Only the insects in the suborder Heteroptera, part of the larger order Hemiptera, are known as “true bugs.” All other bugs are imposters. However, many refer to any insect in the larger order Hemiptera as a “bug”. All of the insects in the Heteroptera group share certain characteristics that other insects don’t, most importantly 3-4 segmented, piercing-sucking mouthparts. Many, but not all, of these bugs have distinctive front wings that have a leathery base with a membranous tip. Take a close look at a stink bug’s wings. Wings lie flat on the back at rest, forming an X. True bugs all have simple metamorphosis, which means there is not a larval stage. Immature bugs look like smaller versions of the adult bug, in shape if not always in color, and increase in size with each molt.
Bed Bugs ARE True Bugs!
Many of the true bugs use their piercing mouth parts to suck juices from plants.
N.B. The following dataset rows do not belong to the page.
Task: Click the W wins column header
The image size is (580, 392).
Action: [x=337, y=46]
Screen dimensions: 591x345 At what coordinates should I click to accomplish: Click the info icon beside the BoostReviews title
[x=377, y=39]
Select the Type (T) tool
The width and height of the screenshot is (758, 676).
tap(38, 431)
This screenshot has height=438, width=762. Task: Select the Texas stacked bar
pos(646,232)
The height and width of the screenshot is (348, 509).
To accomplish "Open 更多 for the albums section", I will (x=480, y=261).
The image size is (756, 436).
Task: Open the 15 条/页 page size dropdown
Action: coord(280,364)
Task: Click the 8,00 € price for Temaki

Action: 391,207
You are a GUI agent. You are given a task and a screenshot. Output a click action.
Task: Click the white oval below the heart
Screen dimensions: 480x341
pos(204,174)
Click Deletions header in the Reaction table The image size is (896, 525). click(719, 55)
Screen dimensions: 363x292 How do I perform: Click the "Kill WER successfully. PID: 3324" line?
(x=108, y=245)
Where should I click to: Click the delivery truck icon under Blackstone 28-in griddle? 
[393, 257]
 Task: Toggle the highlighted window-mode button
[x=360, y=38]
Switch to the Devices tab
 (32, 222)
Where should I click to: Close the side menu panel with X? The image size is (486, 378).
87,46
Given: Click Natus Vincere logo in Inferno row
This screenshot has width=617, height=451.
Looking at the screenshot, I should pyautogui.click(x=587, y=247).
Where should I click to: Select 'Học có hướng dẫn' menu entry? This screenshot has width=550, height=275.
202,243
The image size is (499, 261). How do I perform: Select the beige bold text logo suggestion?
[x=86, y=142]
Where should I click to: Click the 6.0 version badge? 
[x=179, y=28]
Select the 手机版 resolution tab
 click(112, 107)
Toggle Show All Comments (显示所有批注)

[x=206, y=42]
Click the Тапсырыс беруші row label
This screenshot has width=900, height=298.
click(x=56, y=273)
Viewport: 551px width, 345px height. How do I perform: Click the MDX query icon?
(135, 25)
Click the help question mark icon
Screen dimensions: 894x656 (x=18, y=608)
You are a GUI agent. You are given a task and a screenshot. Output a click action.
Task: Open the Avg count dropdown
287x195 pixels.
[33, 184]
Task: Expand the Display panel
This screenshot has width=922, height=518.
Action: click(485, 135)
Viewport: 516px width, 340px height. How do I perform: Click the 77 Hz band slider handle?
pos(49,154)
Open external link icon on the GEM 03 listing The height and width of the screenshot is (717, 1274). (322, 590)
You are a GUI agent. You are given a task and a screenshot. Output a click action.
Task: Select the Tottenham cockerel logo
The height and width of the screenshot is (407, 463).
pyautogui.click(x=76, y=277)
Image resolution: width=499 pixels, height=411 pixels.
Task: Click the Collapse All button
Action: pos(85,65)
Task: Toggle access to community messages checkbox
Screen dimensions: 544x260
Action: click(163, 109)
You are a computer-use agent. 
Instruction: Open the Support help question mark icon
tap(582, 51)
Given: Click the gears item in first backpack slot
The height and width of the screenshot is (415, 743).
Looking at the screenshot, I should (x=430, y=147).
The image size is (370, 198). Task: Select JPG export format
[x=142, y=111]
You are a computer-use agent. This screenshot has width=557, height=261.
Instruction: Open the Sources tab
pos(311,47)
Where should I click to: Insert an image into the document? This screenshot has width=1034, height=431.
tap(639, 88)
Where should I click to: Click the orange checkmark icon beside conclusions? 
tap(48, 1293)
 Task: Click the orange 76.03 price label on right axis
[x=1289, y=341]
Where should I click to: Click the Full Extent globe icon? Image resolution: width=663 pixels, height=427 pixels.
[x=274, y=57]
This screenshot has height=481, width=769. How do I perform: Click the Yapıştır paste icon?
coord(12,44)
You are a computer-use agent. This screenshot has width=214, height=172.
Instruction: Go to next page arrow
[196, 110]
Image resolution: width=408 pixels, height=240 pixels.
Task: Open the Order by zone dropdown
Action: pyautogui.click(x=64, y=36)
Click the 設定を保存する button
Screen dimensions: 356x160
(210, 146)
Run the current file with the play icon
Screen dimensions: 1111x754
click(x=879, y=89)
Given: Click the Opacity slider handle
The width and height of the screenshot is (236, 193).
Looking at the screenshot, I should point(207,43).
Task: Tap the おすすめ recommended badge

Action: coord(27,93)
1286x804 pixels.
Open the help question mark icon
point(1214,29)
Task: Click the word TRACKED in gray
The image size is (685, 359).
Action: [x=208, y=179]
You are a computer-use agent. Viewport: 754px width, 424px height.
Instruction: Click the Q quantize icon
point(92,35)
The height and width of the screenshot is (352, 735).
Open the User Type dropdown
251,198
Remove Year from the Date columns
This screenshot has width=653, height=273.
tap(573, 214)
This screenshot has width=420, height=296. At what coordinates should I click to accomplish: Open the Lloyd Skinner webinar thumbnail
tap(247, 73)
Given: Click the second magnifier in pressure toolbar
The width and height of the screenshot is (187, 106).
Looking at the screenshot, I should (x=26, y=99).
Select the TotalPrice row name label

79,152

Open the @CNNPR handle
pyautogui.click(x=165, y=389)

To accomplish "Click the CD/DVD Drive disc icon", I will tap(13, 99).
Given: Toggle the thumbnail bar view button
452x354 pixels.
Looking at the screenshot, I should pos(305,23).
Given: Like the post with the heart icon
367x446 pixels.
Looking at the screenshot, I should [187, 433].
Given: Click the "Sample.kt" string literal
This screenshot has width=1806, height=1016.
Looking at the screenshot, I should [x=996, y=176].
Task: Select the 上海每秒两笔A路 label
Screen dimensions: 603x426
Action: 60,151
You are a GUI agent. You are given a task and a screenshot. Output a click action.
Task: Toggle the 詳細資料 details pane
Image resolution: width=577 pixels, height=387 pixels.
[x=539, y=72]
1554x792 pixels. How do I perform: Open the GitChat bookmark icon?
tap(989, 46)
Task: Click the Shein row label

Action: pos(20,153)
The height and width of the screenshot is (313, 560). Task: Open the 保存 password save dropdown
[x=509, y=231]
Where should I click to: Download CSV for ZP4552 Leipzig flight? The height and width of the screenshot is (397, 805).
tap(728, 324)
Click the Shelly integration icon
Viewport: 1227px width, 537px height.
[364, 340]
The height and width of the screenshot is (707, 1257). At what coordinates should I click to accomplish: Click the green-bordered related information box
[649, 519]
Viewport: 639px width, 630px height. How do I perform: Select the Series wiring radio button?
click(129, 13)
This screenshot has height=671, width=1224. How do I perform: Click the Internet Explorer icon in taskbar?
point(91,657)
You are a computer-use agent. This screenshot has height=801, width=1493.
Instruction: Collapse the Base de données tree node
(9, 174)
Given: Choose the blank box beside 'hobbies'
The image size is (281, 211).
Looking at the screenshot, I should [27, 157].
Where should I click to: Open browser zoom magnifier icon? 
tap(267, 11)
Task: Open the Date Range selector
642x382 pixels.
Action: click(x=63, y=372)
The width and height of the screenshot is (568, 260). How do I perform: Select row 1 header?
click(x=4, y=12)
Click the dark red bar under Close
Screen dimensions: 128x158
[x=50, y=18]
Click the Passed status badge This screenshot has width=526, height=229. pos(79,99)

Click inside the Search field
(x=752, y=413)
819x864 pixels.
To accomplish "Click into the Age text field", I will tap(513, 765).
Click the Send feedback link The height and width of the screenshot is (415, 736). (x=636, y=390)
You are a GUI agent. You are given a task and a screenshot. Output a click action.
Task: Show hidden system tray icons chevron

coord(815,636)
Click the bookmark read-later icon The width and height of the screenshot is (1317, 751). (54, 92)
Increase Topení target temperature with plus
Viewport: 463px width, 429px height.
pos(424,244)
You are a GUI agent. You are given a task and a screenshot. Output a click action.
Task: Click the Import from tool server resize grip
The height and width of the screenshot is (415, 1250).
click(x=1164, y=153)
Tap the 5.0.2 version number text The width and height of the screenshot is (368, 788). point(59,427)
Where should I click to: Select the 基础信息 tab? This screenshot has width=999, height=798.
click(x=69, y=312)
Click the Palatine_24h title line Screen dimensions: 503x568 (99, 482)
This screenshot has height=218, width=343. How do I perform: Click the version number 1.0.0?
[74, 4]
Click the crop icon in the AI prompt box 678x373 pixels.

Examples of true bugs in the Heteroptera suborder are lace bugs, stink bugs, seed bugs, squash bugs, assassin bugs, and finally… the very well-known wingless bed bugs. Bed bugs, and some assassin bugs, use their beak mouthparts to suck up blood rather than plant juice. You’ll notice that the most of the true bugs have the word “bug” as part of their common name. There are some exceptions though, for example, water striders and backswimmers are true bugs.
To confuse the issue even further, there are insects that are not in the Heteroptera group that have the word “bug” in their common names. For instance, ladybugs, June bugs, and lightning bugs all sound bug-like, but they are all beetles and are in a completely different order of insects. They are bugs imposters!